The word yashepheh in the masoretic text of Exodus 28:20, referring to a stone in the Hoshen, is thus reflected in the Septuagint by the word Iaspis, and usually translated into English as Jasper. Despite the most common form of Jasper being red, scholars think that the yashepheh here actually refers to a green form of Jasper - which was very rare, and so highly prized; the Greeks used Iaspis to refer to the green form, while the red form simply fell under the term Sard - which just means red. Rebbenu Bachya argues that this stone representing the tribe of Benjamin, but there is actually a wide range of views among traditional sources with regard to which tribe the stone refers.
It is described in the Book of Revelation (21:11) as follows: "It shone with the glory of God, and its brilliance was like that of a very precious jewel, like a jasper, clear as crystal."
Jasper can appear as an opaque rock of shades of red due to mineral impurities. Patterns can arise from the formation process and from flow patterns in the sediment or volcanic ash that was saturated with silica to form jasper, yielding bands or swirls in the rock.
Jasper may be permeated by dendritic minerals providing the appearance of vegetative growths. The jasper may have been fractured and/or distorted after formation, later rebonding into discontinuous patterns or filling with another material. Heat or environmental factors may have created surface rinds (such as varnish) or interior stresses leading to fracturing.

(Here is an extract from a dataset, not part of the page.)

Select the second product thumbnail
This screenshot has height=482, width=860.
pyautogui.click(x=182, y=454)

Egyptian jasper is a brown jasper, appearing as nodules in the Libyan desert and in the Nile valley between the Red Sea and Cairo, Egypt, distinguished by a zonal order of light and dark shades of colors. Egyptian jasper is also known as Egyptian pebble.

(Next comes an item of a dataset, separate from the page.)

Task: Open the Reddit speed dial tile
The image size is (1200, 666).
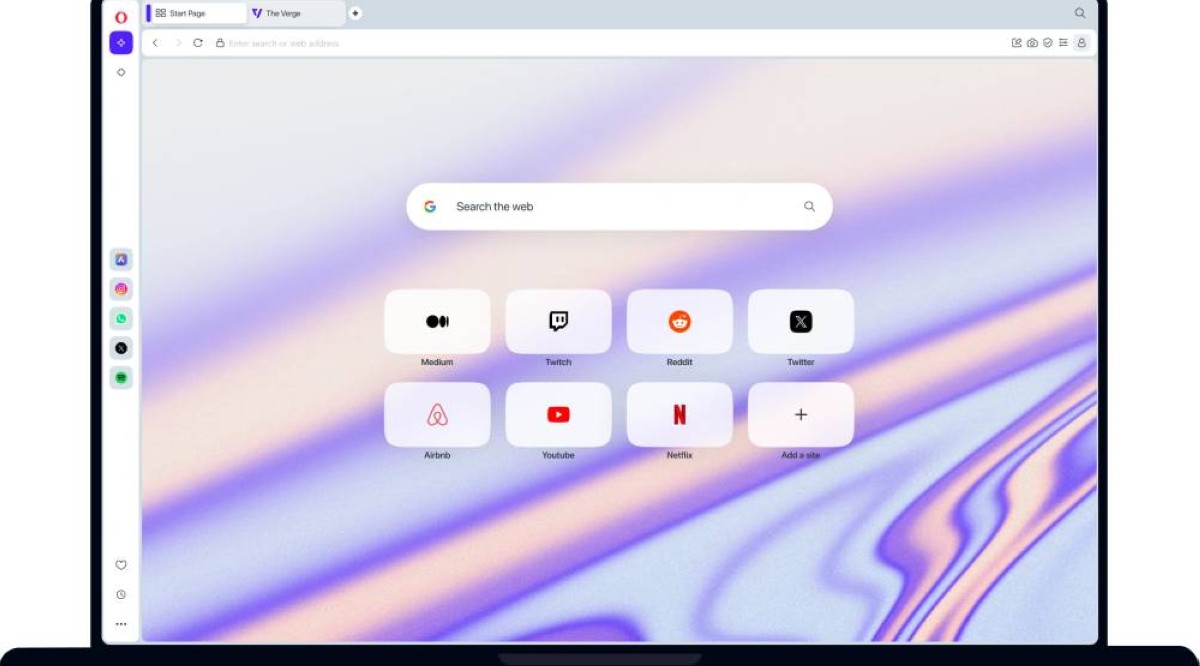Action: tap(679, 322)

Picture jaspers simultaneously exhibit several of these variations (such as banding, flow patterns, dendrites or color variations) resulting in what appear to be scenes or images in a cut section (as in Biggs, Deschutes, Owyhee, Poppy and other named types). Spherical flow patterns produce a distinctive orbicular appearance (porcelain jaspers such as Blue Mountain, Bruneau and Willow Creek). Complex mixes of impurities produce wild color variations (as in McDermitt jasper). Healed fractures produce brecciated jasper (such as Canyon Creek). Examples of this can be seen at Llanddwyn Island. (Llanddwyn Island (Ynys Llanddwyn) is a magical place. Located at the far end of a pleasant beach near Newborough Warren, this narrow finger of land is an ideal picnic site during fine weather, but also an exhilarating place when the winter winds blow. Its rolling dunes, large rock outcrops and mixture of historic buildings makes it an ideal place for an afternoon of exploration. Llanddwyn is not quite an island. It remains attached to the mainland at all but the highest tides. It provides excellent views of Snowdonia and the Lleyn Peninsula and is part of the Newborough Warren National Nature Reserve.)
Jasper is the gemstone of the Rooster from the Chinese Zodiac.